L'EDITORIALE DE IL MONDO DEL LATTE

04-05-2020

Maggio 2020


Queste settimane di lockdown sono state l’occasione per qualche riflessione. La sensazione è quella di essere al largo, col mare in tempesta e strumenti inadatti a trovare la rotta. Si naviga a vista. È evidente che nessuno si è dimostrato pronto ad affrontare un’emergenza globale come quella scatenata da questo maledetto, pericoloso virus. Non la Cina, da cui tutto è cominciato, che dopo aver vinto la prima battaglia – con enormi perdite di vite ed economiche – si confronta ora con i primi casi di ritorno, che certificano che la guerra non è finita. Non l’Italia, che – sarebbe ipocrita nasconderlo – in principio ha enormemente sottovalutato le dimensioni del problema, illudendosi che un Paese evoluto, con un importante sistema sanitario, avrebbe retto l’impatto. Pia illusione. Non gli altri Paesi, che si sono anch’essi illusi che l’emergenza non li avrebbe riguardati. Partiti in ritardo, rincorrono con affanno la pandemia, con ospedali da campo e tendoni, mentre decine di migliaia di persone affollano le corsie. Infine, non l’Europa, lenta a rispondere all’allarme. Una misura delle difficoltà incontrate dal nostro Paese è di certo la quantità di norme, disposizioni, decreti e ordinanze emanate in un mese. Come pure il numero di articoli, approfondimenti, interviste ad esperti e non, talk show dove è stato detto tutto e anche il suo contrario. Che confusione!
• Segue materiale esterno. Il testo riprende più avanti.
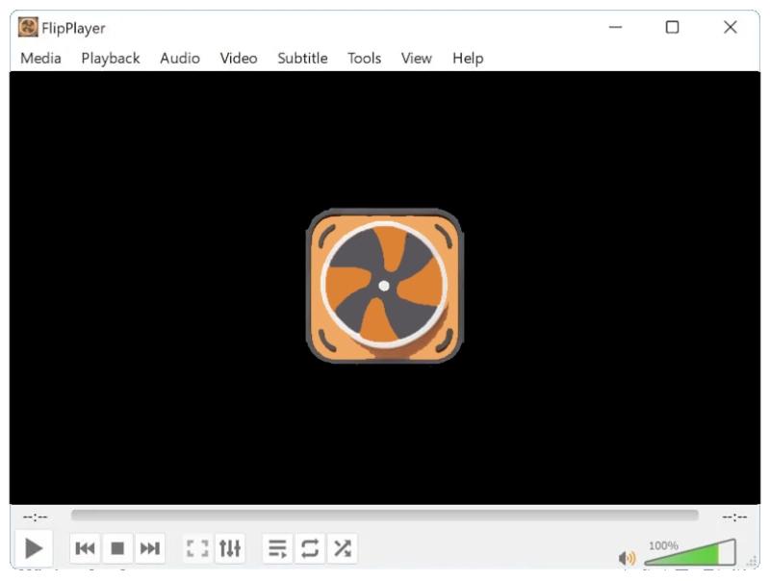Viewport: 770px width, 581px height.
Task: Open the Playback menu
Action: click(x=110, y=58)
Pensiamo, ad esempio, alle distanze di sicurezza: prima si diceva che un paio di metri di lontananza avrebbero impedito la diffusione del virus. Poi bastava un metro e ottanta. Infine, si è stabilito per decreto che un metro dà sufficienti garanzie.

E le mascherine? Servono o non servono a ridurre i contagi? Quale tipo va usato nella vita quotidiana o negli stabilimenti: le chirurgiche o le mitiche Ffp? Devono essere marchiate Ue o bastano quelle che non lo sono? Le fornisce la Protezione civile o bisogna comprarle? E dove?

Per non parlare della gestione dei casi positivi registrati in alcune aziende (per fortuna pochi), rimaste sole per giorni a decidere il da farsi, per la mancanza di procedure standardizzate.

Gli esempi sono innumerevoli. La nostra associazione, in un mese, ha diramato più di cinquanta circolari per cercare di spiegare ai soci cosa fare, come farlo, quali procedure attuare. Centinaia le telefonate con dubbi e preoccupazioni per un mercato che vacilla.

Speriamo che la situazione possa presto migliorare. I dati sembrano indicare che il picco è stato superato e si comincia a parlare di un possibile, progressivo ritorno alla normalità. Anzi, a una nuova normalità, diversa da quella che conosciamo e alla quale tutti dovremo, forse, abituarci… forse!